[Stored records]
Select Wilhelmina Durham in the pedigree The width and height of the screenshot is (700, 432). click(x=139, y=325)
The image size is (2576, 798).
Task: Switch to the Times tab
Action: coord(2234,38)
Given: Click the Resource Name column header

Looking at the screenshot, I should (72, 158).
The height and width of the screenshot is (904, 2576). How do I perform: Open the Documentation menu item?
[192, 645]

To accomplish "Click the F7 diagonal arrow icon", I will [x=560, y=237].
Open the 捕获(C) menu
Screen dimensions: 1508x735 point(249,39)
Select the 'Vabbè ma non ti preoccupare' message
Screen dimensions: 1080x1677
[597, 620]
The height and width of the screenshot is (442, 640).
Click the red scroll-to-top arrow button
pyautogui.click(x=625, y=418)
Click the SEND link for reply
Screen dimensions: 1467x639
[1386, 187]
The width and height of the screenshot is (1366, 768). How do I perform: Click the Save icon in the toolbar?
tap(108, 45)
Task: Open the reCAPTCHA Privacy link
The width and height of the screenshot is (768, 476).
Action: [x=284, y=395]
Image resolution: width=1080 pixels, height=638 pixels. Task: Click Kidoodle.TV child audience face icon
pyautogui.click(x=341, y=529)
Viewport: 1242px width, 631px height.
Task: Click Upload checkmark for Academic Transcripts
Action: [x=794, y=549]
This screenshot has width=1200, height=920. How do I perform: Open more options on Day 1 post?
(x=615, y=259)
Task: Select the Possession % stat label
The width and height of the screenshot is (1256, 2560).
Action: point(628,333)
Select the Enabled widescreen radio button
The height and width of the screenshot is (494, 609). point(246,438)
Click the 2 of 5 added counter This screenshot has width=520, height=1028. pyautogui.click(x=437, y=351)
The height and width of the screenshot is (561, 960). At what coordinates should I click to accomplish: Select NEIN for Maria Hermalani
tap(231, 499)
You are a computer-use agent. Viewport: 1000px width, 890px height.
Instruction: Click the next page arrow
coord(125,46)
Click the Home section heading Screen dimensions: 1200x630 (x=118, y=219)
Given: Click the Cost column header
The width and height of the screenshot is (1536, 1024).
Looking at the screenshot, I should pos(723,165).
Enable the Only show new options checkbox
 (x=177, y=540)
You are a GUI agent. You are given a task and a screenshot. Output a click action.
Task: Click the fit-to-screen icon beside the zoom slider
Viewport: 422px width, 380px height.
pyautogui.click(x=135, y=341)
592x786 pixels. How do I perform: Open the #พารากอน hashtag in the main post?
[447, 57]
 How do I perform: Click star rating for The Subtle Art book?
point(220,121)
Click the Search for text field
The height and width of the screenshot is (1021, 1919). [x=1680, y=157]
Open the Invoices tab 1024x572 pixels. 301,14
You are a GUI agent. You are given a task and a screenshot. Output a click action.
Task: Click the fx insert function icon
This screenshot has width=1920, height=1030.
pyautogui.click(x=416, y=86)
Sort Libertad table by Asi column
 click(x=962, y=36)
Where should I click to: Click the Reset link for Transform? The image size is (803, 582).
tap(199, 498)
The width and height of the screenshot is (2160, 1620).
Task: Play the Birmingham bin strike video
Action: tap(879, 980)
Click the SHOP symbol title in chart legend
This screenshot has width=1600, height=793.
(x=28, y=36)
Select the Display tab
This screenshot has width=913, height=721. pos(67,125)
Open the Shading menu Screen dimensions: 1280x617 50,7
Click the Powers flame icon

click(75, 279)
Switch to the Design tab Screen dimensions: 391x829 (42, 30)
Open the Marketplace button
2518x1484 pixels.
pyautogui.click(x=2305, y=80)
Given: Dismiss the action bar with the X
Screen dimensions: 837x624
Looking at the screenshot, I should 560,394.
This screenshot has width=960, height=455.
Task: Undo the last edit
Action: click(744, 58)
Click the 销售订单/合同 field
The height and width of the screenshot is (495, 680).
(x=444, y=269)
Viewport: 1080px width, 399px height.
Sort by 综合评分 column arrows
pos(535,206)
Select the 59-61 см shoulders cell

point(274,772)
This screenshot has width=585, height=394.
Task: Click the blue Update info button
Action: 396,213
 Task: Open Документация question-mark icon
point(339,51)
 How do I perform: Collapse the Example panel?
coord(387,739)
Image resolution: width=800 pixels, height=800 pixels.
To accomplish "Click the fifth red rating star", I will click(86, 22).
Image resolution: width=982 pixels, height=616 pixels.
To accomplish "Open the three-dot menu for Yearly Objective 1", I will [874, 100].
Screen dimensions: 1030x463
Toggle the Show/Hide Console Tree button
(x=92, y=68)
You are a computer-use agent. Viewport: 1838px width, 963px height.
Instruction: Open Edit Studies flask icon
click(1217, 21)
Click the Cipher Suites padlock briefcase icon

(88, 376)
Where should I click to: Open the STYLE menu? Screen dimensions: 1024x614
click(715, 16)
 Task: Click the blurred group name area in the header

* Task directions
From the data above, pick out each line containing "computer" and copy it.

* Response
You are a computer-use agent. Viewport: 1000px width, 890px height.
You are a computer-use agent. Viewport: 1838px width, 963px height.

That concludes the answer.